Le piratage du protocole Drift draine 285 millions de dollars, touchant durement la DeFi sur Solana

• L’exploit de Drift a siphonné 285 M$ via le contrôle d’administration, provoquant une baisse de la TVL, une chute du token et l’arrêt des activités dans l’ensemble de la DeFi sur Solana.

• L’attaque a utilisé la manipulation d’oracles et une gouvernance faible pour gonfler la valeur des garanties et retirer rapidement des actifs réels.

• Les fonds ont été transférés de manière cross-chain vers Ethereum, rendant la récupération plus complexe tandis que les investigations et les efforts des forces de l’ordre se poursuivent.

Un exploit soudain sur le protocole Drift le 1er avril 2026 a effacé environ 285 millions de dollars et a secoué le secteur DeFi de Solana en quelques minutes. Les attaquants ont pris le contrôle d’administration, vidé les fonds des vaults et déclenché une forte baisse de l’activité de trading, de l’intérêt ouvert et de la valeur totale verrouillée, forçant plusieurs plateformes à suspendre leurs opérations et à évaluer leur exposition.

Déclenchement de l’exploit : repli rapide du marché

Drift Protocol a confirmé l’attaque peu après l’apparition d’une activité inhabituelle on-chain. L’équipe a rapidement suspendu les dépôts et les retraits pour contenir la brèche. Toutefois, les dégâts s’étaient déjà propagés à l’ensemble de l’écosystème.

En moins d’une heure, la valeur totale verrouillée de Drift est passée d’environ 550 millions de dollars à moins de 300 millions de dollars. Dans le même temps, le token DRIFT a chuté de plus de 40 %. Par conséquent, les traders ont réduit leur activité sur les plateformes DeFi basées sur Solana.

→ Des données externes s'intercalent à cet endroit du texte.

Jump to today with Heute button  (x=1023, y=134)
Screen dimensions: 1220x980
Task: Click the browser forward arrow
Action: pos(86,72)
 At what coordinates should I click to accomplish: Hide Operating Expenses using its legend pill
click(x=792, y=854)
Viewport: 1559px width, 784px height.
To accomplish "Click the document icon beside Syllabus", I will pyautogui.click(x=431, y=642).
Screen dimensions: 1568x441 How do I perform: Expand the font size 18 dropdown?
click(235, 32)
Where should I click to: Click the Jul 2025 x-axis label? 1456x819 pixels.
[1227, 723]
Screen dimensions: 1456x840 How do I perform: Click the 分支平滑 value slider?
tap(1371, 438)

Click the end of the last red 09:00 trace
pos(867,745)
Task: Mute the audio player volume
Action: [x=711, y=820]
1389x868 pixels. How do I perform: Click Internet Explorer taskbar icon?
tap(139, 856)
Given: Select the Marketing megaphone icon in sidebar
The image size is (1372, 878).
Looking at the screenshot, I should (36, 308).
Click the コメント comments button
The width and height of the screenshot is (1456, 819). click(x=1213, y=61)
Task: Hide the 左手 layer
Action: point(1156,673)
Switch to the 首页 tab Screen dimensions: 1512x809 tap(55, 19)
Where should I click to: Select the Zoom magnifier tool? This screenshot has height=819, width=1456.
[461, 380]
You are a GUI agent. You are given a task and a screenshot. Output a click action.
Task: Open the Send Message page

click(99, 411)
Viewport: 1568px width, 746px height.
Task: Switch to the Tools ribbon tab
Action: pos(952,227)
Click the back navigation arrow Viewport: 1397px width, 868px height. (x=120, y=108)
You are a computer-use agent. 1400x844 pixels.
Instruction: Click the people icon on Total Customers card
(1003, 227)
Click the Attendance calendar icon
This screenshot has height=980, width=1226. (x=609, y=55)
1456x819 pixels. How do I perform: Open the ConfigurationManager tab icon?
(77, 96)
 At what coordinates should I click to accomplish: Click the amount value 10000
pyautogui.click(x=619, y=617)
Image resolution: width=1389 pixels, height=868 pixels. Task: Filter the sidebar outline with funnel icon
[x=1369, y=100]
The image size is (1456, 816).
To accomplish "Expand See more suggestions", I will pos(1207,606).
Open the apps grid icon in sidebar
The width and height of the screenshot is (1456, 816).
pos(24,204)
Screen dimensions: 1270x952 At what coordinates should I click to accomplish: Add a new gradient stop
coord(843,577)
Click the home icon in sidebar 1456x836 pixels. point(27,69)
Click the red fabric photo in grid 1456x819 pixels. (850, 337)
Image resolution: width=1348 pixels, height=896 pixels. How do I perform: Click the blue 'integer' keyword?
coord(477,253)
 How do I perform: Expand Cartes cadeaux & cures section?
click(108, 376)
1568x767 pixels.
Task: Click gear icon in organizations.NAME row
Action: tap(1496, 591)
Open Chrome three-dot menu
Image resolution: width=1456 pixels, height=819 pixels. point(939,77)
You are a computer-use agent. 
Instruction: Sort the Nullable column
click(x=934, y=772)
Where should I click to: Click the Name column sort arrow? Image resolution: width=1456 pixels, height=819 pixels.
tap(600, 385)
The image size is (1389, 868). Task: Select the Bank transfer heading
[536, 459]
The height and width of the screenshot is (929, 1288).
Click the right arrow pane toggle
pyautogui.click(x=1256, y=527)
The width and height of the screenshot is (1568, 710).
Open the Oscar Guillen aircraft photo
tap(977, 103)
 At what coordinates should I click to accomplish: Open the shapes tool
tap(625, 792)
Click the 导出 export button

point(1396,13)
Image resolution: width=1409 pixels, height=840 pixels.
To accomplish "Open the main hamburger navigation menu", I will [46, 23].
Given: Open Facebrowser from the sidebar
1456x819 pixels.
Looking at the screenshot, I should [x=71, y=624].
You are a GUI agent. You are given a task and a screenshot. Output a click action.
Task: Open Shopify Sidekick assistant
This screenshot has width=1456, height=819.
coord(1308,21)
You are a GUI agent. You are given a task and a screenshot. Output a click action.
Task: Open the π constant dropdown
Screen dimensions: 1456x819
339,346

Plusieurs protocoles connectés ont réagi immédiatement. PiggyBank_fi a couvert environ 106 000 $ d’exposition grâce à des fonds internes. Pendant ce temps, Reflect Money a interrompu la frappe et les rachats, tandis que Ranger Finance a stoppé des fonctions clés en raison de pertes potentielles.

L’attaque a exploité les lacunes de gouvernance et de tarification

Les enquêteurs ont ensuite détaillé comment l’attaquant a exécuté l’exploit. D’après les données on-chain, la brèche combinait une clé d’administration compromise, une tarification d’oracle manipulée et des contrôles de gouvernance faibles.

L’attaquant a créé un token appelé CarbonVote Token et en a gonflé la valeur via du wash trading. Avec le temps, les oracles de prix ont repris la valorisation artificielle, la traitant comme des données de marché légitimes.

Le 1er avril, l’attaquant a listé le token sur Drift en utilisant des privilèges d’administration. Il a ensuite relevé les limites de retrait et déposé des garanties gonflées. Cela a permis d’emprunter rapidement des actifs réels.

Environ en 12 minutes, l’attaquant a mené à bien 31 retraits, vidant les USDC, SOL et d’autres actifs. Notamment, le système ne nécessitait que deux des cinq signataires et ne disposait pas de timelock.

Les fonds ont été déplacés rapidement à travers les chaînes

Après l’exploit, l’attaquant a converti les actifs en USDC et a déplacé les fonds hors chaîne. Les enregistrements blockchain indiquent des transferts vers Ethereum via le protocole de transfert cross-chain de Circle.

Sur Ethereum, certaines portions ont été échangées contre ETH, tandis que d’autres sont passées par des exchanges. Ce mouvement a compliqué le suivi et les efforts de récupération.

Pendant ce temps, l’enquêteur ZachXBT a critiqué la réponse de Circle. Il a noté que de gros transferts d’USDC avaient eu lieu pendant les heures américaines sans être gelés. L’équipe de Drift continue de travailler avec les forces de l’ordre et des partenaires de sécurité, tandis que les investigations se poursuivent.